20040625

Clara oo1

   A televisão passava imagens chatas. Atentados aqui, assaltos acolá, um novo sabão em pó.
   Afundada em seu sofá, Clara rodava os canais, entediada.
   Ultimamente, poucas coisas deixavam-na animada, realmente. Tudo era chato. E cinza. O mundo ao seu redor era tão preto-e-branco como se a claridade e a escuridão brigassem entre si, o tempo todo. Todo o tempo. Chato.
   Ouve-se nitidamente um som levemente agudo, vindo de lugar algum mas onipresente. Aos poucos, Clara vai ficando irriquieta. Desligou a tv. Olhou ao redor, o seu mundinho em preto-e-branco. Era engraçado como tudo se remontava de uma maneira diferente a cada vez que ela olhava. Ela se levantou e em meio à penumbra, pegou um copo e encheu de um café velho e frio. Tomou num gole só e cuspiu tudo na parede. Quanto tempo havia se passado desde que ela sentou-se naquela poltrona?
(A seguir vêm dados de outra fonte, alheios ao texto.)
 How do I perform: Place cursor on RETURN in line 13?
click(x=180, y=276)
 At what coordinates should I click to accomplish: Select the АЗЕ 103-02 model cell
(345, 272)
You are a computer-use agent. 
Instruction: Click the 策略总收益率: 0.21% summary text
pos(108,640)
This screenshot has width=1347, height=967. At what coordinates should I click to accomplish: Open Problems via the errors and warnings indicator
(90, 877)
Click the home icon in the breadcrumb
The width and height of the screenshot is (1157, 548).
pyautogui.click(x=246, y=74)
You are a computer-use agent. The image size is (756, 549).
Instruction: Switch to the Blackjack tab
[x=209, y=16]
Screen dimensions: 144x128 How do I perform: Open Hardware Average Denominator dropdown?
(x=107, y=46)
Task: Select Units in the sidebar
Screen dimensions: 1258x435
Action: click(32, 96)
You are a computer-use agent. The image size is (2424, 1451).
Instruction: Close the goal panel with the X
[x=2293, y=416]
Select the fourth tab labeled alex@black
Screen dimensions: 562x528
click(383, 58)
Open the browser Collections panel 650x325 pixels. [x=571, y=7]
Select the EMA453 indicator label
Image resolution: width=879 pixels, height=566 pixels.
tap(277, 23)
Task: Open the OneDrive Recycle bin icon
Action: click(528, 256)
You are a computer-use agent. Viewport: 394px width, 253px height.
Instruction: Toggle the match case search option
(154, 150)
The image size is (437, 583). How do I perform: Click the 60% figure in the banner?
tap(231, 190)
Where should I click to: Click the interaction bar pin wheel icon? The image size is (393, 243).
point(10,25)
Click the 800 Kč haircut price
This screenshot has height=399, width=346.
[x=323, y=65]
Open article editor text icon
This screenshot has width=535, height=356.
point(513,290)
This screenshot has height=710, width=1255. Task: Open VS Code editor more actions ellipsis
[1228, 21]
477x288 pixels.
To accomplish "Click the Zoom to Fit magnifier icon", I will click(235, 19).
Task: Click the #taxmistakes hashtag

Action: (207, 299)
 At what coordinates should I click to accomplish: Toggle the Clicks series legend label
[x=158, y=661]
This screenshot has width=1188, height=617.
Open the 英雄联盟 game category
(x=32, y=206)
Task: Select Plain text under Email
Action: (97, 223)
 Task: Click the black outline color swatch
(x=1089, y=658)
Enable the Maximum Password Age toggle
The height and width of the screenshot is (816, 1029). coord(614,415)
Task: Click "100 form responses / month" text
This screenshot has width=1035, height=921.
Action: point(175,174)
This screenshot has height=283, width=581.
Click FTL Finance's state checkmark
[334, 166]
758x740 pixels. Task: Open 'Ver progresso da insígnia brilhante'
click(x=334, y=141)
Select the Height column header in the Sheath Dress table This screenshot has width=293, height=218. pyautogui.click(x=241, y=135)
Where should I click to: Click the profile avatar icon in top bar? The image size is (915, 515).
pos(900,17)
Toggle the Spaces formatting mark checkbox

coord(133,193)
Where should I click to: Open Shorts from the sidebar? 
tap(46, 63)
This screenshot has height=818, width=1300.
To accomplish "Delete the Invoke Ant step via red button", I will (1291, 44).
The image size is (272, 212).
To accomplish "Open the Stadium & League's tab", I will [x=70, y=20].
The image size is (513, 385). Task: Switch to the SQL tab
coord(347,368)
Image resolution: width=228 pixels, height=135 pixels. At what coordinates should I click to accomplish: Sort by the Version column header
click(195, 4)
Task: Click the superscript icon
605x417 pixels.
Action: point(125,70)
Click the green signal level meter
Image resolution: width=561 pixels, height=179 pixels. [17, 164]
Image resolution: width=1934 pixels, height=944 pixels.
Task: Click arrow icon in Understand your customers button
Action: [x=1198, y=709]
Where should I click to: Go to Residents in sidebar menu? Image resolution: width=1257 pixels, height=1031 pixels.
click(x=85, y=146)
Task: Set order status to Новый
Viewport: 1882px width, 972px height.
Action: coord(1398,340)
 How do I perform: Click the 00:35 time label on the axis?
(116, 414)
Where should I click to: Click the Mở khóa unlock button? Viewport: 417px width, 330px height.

   Ela tomou o rumo da rua, agora em um passo afobado. Ela passou tanto tempo em frente à TV que ela esqueceu-se de viver. Só que lá fora encontrou um mundo igualmente cinza. Frio. Caótico. Voltou correndo para a segurança de seu lar.
   Clara queria se distrair. Clara pegou um livro para ler. Mas o livro estava com as páginas em branco. E um segundo livro também estava assim. E um terceiro, quarto. Todos. Em branco. Como se nada jamais tivesse sido escrito.
   Sua mente perdia-se em questionamentos. Cada nova questão parecia ser maior que a anterior. De repente, Clara correu até o espelho. Admirou a sua imagem, bastante deturpada. Tocou o rosto, procurando alguma sensação. Ela não sentia nada. De repente, viu seus olhos lentamente escurecerem. E o som contínuo, agudo, tornar-se mais e mais distante a cada segundo. E sua garganta fechar-se em um abraço vagueiro e esparso, tomando-lhe o ar e sufocando-a lentamente. Ela nada mais via. Nada mais ouvia. Nada mais sentia. Não.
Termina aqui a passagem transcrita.